In view of the above referred judgment, this Court has no hesitation in holding that the testimony of the official witnesses cannot be rejected on the ground of non-corroboration thereof by the independent witness. 22. Now, coming back to the present case, the material annexed with the record shows that witness namely Phoolchand Soni (PW-3) has weighed the substance having quantity of 1.5 kg. He admitted his signature in the panchnama The other witnesses namely Dhanni (PW-1) and Kaushal Prasad (PW-2) have also not denied their signature in the panchnama. The police official witnesses have duly been cross examined by the defence counsel. The appellant accused failed to prove any animosity with the police officials to which they will falsely implicate him. The aforesaid police witnesses are found to be reliable and trustworthy.
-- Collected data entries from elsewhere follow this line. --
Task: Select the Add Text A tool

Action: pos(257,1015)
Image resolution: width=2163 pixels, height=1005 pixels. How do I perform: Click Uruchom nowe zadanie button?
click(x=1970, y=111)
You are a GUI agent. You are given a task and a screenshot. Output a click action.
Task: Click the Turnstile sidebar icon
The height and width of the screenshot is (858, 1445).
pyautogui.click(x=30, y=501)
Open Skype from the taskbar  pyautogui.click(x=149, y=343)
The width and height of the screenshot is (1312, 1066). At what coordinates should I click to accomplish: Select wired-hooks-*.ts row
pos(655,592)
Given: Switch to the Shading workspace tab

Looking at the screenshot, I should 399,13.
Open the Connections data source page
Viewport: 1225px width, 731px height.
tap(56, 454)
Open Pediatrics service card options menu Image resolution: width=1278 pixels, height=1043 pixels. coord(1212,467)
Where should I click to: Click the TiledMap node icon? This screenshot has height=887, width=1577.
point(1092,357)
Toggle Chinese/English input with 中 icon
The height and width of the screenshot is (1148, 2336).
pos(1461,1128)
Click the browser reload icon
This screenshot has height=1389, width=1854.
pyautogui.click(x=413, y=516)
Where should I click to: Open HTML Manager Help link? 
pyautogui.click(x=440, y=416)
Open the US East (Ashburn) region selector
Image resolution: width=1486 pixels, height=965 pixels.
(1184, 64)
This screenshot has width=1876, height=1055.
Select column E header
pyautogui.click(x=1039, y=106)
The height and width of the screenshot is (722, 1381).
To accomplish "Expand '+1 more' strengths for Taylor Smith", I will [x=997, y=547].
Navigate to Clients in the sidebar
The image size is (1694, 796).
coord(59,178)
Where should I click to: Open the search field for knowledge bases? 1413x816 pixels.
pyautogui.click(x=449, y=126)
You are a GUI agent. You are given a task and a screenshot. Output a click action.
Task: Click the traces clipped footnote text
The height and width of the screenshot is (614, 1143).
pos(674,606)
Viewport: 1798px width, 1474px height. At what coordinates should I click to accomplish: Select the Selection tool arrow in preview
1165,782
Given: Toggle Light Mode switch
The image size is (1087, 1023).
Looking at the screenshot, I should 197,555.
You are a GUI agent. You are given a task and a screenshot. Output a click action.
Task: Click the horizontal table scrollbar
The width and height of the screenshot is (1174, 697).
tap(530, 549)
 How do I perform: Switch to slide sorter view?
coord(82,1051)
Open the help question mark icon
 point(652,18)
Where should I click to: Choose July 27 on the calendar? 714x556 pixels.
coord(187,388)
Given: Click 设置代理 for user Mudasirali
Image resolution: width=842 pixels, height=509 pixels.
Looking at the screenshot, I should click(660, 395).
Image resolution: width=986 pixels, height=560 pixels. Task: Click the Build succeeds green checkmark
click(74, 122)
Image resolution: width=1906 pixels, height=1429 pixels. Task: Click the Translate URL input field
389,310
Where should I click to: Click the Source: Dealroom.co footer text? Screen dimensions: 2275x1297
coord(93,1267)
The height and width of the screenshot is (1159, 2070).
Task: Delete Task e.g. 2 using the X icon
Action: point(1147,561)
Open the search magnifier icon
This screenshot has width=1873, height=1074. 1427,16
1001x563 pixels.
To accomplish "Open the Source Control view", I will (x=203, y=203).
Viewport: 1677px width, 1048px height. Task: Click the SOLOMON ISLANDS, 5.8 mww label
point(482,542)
Therefore, the learned trial Court has rightly came to the conclusion that the recovery of contraband substance from the appellant is found proved and presumption can be drawn very well against the appellant accused that he was in possession of contraband substance-Ganja. 23. Therefore, the finding of the trial Court regarding conviction to the appellant accused is found just and proper and needs no interference. So far as sentence period is concerned, the quantity involved in the case is inter-mediate and no minimum punishment is prescribed for that. The appeal is of year 1998 More than two decades have elapsed. The appellant has suffered about 6 months of jail sentence without remission during trial and pendency of the appeal. The sentence so far undergone, in my opinion, would be sufficient to meet the ends o justice, however, it would be more appropriate to enhance the fine amount from Rs.5000/- to Rs.25,000/-. On default of payment of fine, the appellant shall suffe one months R.I. 24. Accordingly, this appeal is partly allowed. The judgment of conviction passed by the trial court is affirmed, however, the appellant is sentenced to the sentence already undergone by him and fine amount is enhanced to Rs.25,000/-. In default of payment of enhanced fine amount, the appellant shall suffer one month'™s R.I. 25. The appellant is on bail. His bail bond stands discharged.